In June, President Joe Biden assigned his vice president the task of leading Democrats in efforts to protect voting rights. Over the summer, she met with Black women leaders, Texas House Democrats, and state officials in Georgia, South Carolina, and Michigan, among others to discuss the issue.
During her sit-down with Brennan, Harris said the Biden administration will do “whatever is necessary” to push for the Senate to take up the voting rights legislation — the For The People Act and the John Lewis Voting Rights Advancement Act — but she wouldn’t say whether that meant using the filibuster to do so.

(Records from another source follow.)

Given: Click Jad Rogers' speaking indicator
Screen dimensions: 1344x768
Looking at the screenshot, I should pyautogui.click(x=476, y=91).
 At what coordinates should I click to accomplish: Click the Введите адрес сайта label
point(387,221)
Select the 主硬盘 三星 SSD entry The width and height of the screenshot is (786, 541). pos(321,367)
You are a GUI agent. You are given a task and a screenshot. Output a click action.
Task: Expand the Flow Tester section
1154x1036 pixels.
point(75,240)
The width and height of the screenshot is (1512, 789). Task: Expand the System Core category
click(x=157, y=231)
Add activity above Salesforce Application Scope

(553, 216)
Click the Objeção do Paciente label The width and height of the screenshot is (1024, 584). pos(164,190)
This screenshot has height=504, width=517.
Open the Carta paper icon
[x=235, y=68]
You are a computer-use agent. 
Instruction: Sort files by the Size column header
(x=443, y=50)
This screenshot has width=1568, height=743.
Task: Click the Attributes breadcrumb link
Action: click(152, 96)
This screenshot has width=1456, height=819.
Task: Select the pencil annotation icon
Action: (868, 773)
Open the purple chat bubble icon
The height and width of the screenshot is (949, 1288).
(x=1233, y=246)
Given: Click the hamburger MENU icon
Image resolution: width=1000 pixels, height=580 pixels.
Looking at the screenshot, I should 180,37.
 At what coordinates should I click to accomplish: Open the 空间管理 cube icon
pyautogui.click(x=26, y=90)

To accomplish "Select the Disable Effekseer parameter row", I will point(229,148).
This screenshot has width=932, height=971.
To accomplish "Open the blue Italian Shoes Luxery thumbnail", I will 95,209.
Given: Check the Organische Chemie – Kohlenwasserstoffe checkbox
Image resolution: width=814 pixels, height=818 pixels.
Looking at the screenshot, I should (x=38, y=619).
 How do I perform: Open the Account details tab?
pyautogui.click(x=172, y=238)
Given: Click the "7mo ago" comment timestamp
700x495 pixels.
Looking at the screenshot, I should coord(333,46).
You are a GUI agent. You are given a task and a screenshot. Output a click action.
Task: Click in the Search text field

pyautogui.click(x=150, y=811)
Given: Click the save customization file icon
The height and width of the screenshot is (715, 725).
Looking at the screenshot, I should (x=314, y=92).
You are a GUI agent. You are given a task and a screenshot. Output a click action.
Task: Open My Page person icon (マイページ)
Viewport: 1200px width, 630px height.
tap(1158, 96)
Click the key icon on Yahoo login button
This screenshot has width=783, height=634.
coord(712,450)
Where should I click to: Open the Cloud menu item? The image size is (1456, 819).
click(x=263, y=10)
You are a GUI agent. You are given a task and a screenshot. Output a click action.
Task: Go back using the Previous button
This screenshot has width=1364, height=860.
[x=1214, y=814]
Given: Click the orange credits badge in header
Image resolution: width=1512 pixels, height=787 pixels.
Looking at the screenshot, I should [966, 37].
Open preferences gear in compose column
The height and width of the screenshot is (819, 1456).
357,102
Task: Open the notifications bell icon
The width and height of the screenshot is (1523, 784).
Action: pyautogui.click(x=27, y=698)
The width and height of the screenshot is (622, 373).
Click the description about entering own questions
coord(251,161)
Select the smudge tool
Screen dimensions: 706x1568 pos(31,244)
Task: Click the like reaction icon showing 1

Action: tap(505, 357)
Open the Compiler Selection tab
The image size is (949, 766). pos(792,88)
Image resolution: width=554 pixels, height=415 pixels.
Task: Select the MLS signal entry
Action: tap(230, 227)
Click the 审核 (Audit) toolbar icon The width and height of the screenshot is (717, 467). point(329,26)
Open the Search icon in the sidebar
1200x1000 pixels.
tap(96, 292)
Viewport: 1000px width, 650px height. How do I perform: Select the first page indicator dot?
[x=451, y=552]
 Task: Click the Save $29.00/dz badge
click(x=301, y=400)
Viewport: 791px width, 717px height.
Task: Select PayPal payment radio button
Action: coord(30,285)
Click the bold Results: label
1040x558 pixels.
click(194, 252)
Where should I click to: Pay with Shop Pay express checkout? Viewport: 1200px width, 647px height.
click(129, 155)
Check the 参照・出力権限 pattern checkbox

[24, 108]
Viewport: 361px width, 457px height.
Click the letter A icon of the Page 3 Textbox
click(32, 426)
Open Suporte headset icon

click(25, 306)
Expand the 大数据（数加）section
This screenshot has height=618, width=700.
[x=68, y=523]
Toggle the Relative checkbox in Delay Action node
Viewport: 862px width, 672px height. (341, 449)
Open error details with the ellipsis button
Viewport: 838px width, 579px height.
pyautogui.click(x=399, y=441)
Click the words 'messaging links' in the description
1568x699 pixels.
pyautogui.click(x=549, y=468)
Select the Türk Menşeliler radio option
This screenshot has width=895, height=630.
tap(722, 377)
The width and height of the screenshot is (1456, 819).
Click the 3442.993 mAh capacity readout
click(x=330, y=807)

“What I’m saying is that we are going to urge the United States Congress, and we have been, to examine the tools they have available to do what is necessary to fight for and retain the integrity of our voting system in America,” said Harris.
Elsewhere in the interview, the vice president said she doesn’t believe she is being “set up to fail” just because President Biden has given her several tough initiatives to spearhead. “No, I don’t believe I’m being set up to fail,” Harris responded to Brennan’s question.
“I’m the Vice President of the United States,” she continued. “Anything that I handle is because it’s a tough issue, and it couldn’t be handled at some other level. And there are a lot of big, tough issues that need to be addressed, and it has actually been part of my lifelong career to deal with tough issues and this is no different.”